Of all that I have learned, this is the most important for getting through each day. It is on the days when getting out of bed is a chore that I am most reminded (or need to be reminded) of this. It is the times when I cry out for relief that I find myself closest to Him, even if the relief that I pray for relief does not come. I live in the tension of knowing that He sustains me and that He is the God of all comfort, and that at times I have to trust that is grace is sufficient for me, especially in these times of weakness.

There comes a time when those of us who suffer have to look and say, “If I am healed, praise God. If I am not, praise God.” Those words are hard to say, but as I have learned through my suffering, those words are sometimes all that I can fall back onto. He is still God, and I am still not. Until this is learned, suffering can be unbearable, but it is through the fire of suffering that this lesson can be learned at the deepest level.


  • All things work together for His good

When things go bad, knowing that God is at work has a whole new meaning. It’s easy to see His hand when everything is going my way. Knowing that He is working all things for good, even if that good is not what I expect, receives a whole new meaning. The good that He is working is not guaranteed to bring me physical comfort or healing, though He may.  It does mean, however, that He will use this. Even the moments when the very act of sitting up is a chore.

He is the one who sustains me in those moments, and through those moments I grow closer to Him. The good that He works is for His glory. It is obvious that I cannot do much by my own strength. Through my pain, I have learned more about God and His grace than I could have otherwise. I have seen Him glorified in my life through what may appear to be the most trivial of circumstances. His good and His will have been exemplified through these times.  


  • Not needing the acceptance of men

Part of my condition is that it is classified as an “invisible illness”. What this means is that, on most days, you cannot tell that I am sick. It is not uncommon for me to get weird looks or to have snide remarks when I take the elevator up to the second floor or stumble while walking. I hear on a regular basis “but you look fine’, or “but you’re too young to be in this type of pain”.

It is very easy for me to crave being accepted by others, to not have those remarks or looks, to not be treated like I may break at any moment. However, this is not an option for me. Instead, I have started to learn to accept this and to not put my worth in others view of me, which is a large area where I can find myself struggling. Instead, I have learned to have trust in God as my identity and my focus.


  • Perseverance

When there is no end in sight, you have two options. You can either surrender, or you can take the situation and push through. As a Christian, I have found that the only option that is open to me is to persevere. This holds true for both my faith and my physical body. There are times where I do have to just lie down recover, but I always fight to get back up and keep on going.

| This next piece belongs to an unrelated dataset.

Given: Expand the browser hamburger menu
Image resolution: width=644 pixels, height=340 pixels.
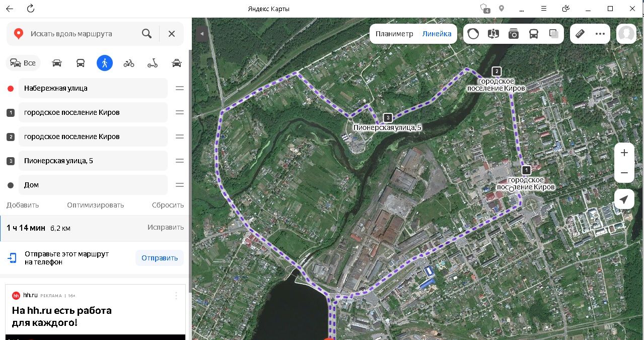Looking at the screenshot, I should pos(544,9).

The same has become true of my faith. There are times when the pain I have been in has made me look at my faith in the face and look to see how sincere it is. I had to keep fighting to see that it is strong enough to make it through another night of pain. Those nights have made me more sure of my confidence in God than a thousand peaceful nights could have. James was right on when he said that through the trials that test our faith, we are made mature and complete (James 1:2-4).


Final Thoughts

These are only a few of the lessons that I have learned through living with a chronic illness, however, I also belive they are lessons that every Christian should learn. I would never have prayed to have learned these lessons this way, but God knew what He was doing and has shaped me and furthered me in sanctification, and He continues to do so as I take the lessons further to heart.  

To my brothers and sisters in Christ, regardless of if you have conditions like this or not, learn these lessons. Pray that you can learn them easily through the study of Scripture or through the experiences of people like me, but if God has allowed you to learn through an illness, rejoice through that as well and learn to lean on Him.